Columna publicada en El Líbero, 15.08.2015

“Historia de dos ciudades”. Así se titula el reportaje que publicó La Tercera hace algunos días, y que, basado en un estudio de la consultora GFK-Adimark, muestra las diferencias entre el sector oriente de Santiago y el resto de la capital. El título no parece exagerado, pues los datos dan cuenta inequívocamente de las implicancias de los altos niveles de segregación que existen en la capital, a pesar de que sólo nos separan unos pocos kilómetros de distancia.

La magnitud de estas diferencias también son advertidas por Sergio Urzúa y Juan Agustín Echenique en un documento elaborado en 2013 titulado “Desigualdad, segregación y resultados educacionales”, donde se señala que un viaje de 20 minutos desde el sector norponiente de la ciudad (estación Lo Prado) al sector nororiente (estación Pedro de Valdivia) muestra realidades diametralmente opuestas. Mientras el nivel de ingresos per cápita en la estación de origen es similar al de Belice, en la estación de destino es equivalente al de Portugal. Es decir, en sólo 20 minutos pasamos de una de las naciones más pobres de América Latina a una de las más prósperas de Europa.

Las diferencias en la calidad de vida son sustantivas, y eso se refleja en el nivel de satisfacción que existe entre personas que viven en un sector y otro. Las razones son visibles: la calidad del barrio y de la vivienda, el nivel de las prestaciones de salud y educación, la posibilidad de acceder a ciertos bienes que exigen un alto nivel de ingresos, entre otros; y evidencian que la separación entre ambos sectores no es de distancia, sino en las formas de vida, preocupaciones e intereses. En el fondo, nuestra segregación espacial de algún modo explica y, al mismo tiempo, manifiesta otras formas de desigualdad.

No se trata, sin embargo, de un problema meramente económico. Los altos niveles de desigualdad que afectan a los habitantes de Santiago son, antes que todo, un problema político. La democracia exige una cierta igualdad, como ya lo decía Tocqueville; un nivel que permita a los miembros de una comunidad verse unos a otros como semejantes, a fin de construir un proyecto en común. Esto de ningún modo implica un igualitarismo homogeneizante (que el mismo autor de “La Democracia en América” critica duramente). Se trata más bien de una capacidad de acceso medianamente equitativo a ciertos bienes sociales, a los espacios de influencia política y al prestigio social que las personas reciben, es decir, el hecho de ser reconocidos por los demás como alguien cuya voz merece ser escuchada. Sin estas expresiones elementales de igualdad social, la vida comunitaria completa se halla bajo amenaza. Sobre todo si consideramos que la ciudad constituye el espacio público por excelencia.

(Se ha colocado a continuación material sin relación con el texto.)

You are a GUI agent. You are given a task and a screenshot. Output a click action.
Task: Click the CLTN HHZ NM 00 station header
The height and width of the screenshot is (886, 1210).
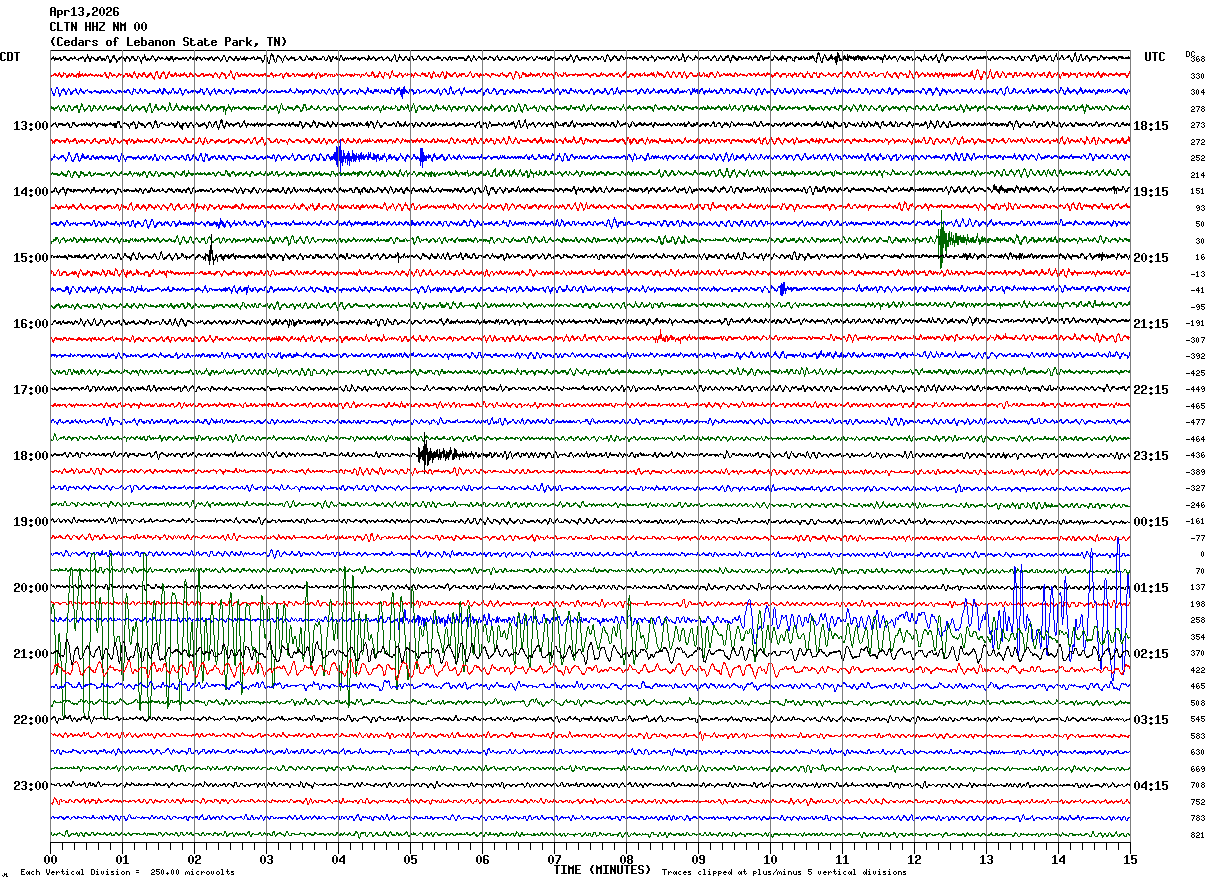pos(98,27)
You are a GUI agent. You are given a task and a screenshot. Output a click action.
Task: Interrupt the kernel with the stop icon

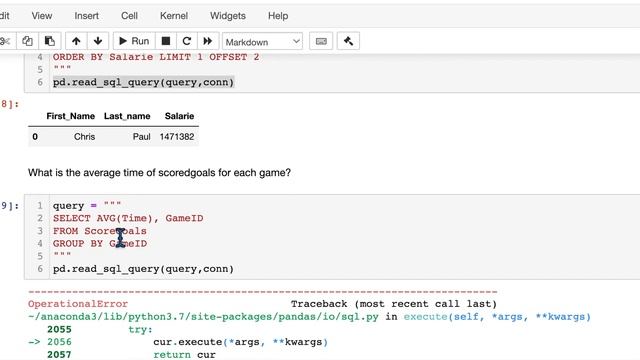166,41
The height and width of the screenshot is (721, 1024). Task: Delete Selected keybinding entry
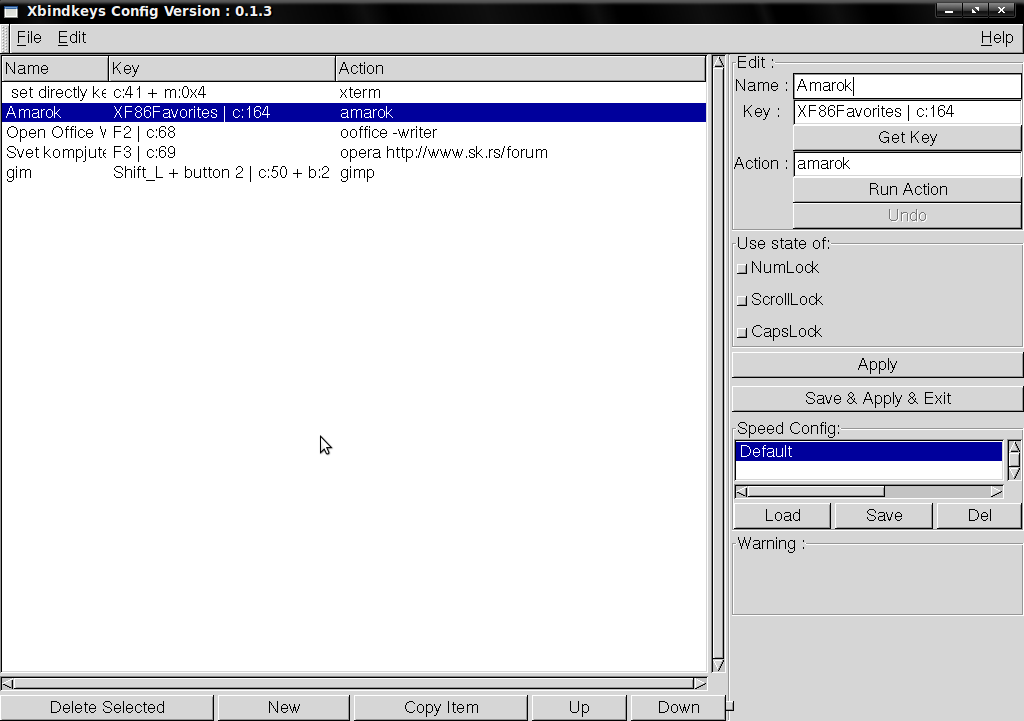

Así, frente a las naturales desigualdades que articulan nuestra diversidad humana y enriquecen la vida en sociedad, resultan escandalosas aquellas que obstaculizan la igual dignidad de las personas y erosionan las bases de la comunidad política. Dicho de otro modo, las desigualdades son gravosas cuando hacen invisible la idea de lo común. Esto no se refiere exclusivamente a las diferencias materiales entre personas y grupos, aunque las magnitudes que ellas alcanzan —como puede verse  en ciertos aspectos en la capital— pueden incluso resultar violentas, sobre todo en contextos como el nuestro.

Este es un problema que nos debiera importar a todos, porque no hay mercado, sociedad civil ni nación que resulte posible sin una comunidad que le de sustento. Más aun, la democracia se ve amenazada; pues con niveles de desintegración y exclusión semejantes, el principio del “gobierno de todos” resulta más un enunciado retórico que una realidad práctica.